▶ [Source]:
Choose guardians based on the stats and traits you want each character to have:
- Your heir should be a likable ruler with strong stats.
- The same applies to your heir's heir, or anyone you might choose as an heir.
- Vassals should be Content , share your culture, and share positive personality traits with your heir.
- Claimants on your titles should be managed carefully, lest they become adventurers or gain faction support.
- Dynastic claimants on foreign realms should be encouraged to become adventurers, so you can join their war and gain an ally.
- Future cardinals and antipopes should be virtuous, pious, and generally likable.
- Future council members should be strong in their primary attribute.
- Future spymasters should also have high ai_honor so they don't help murder your kids, but this tends to conflict with having high intrigue skill...
Educate heir yourself: you have much better control over a child's personality this way than by choosing a guardian. Once the child has 5 personality traits, you can safely send them to another tutor for better stats or education trait. (this is no longer a guarantee, there have been reports of a 6th, or even 7th trait before the age of 16)

▶ [Things to do]:
A. In the guardian-selection guide, what should future council members be strong in?
B. Resume the guide on choosing guardians and educating children after its last sentence, and carry it forward.

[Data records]
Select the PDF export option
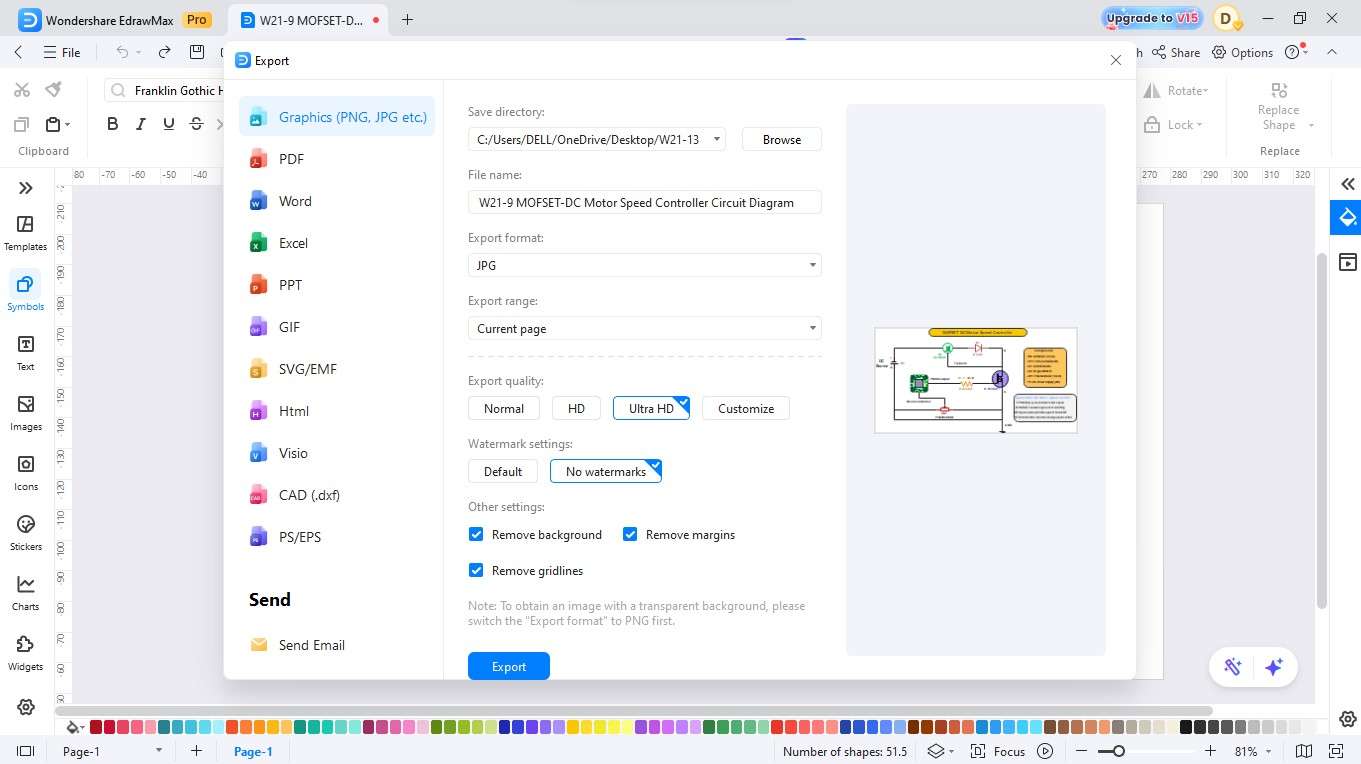1361x764 pixels. (291, 158)
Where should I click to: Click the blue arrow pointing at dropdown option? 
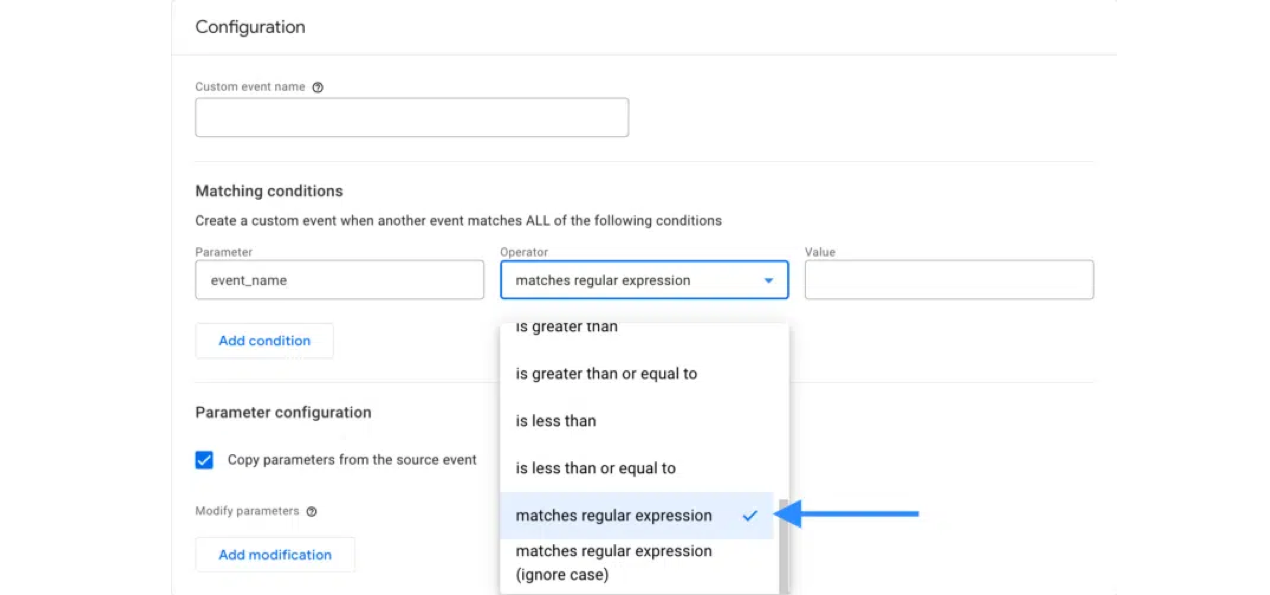[x=846, y=515]
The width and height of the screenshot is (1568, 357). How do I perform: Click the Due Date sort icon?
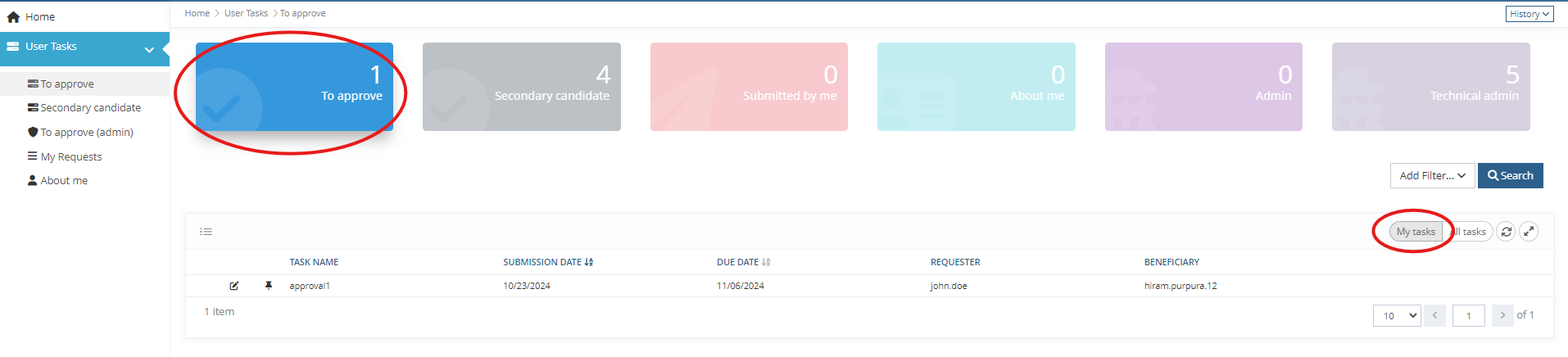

▶ [Results of the exercise]:
A. Their primary attribute.

B.
Always have two wards: choices in the events can help your character, especially if you don't care about the child's well-being.
Look for guardians with Tier 4 education traits: having such a tutor in the last year gives the child a good chance to pick up the same education, for +9 in one stat and +2 in two others.
If you pick a guardian outside your own court, be careful with guardians of other religions/cultures, unless you actually want to switch religion/culture. If both the guardian and the owner of the court the guardian is in (the same person if the guardian themself is landed) is of a different culture/religion, your child may switch. Note that if you are a child, you can choose to avoid the culture- and religion-changing events, so you can have a different-culture guardian without danger of being unwillingly converted.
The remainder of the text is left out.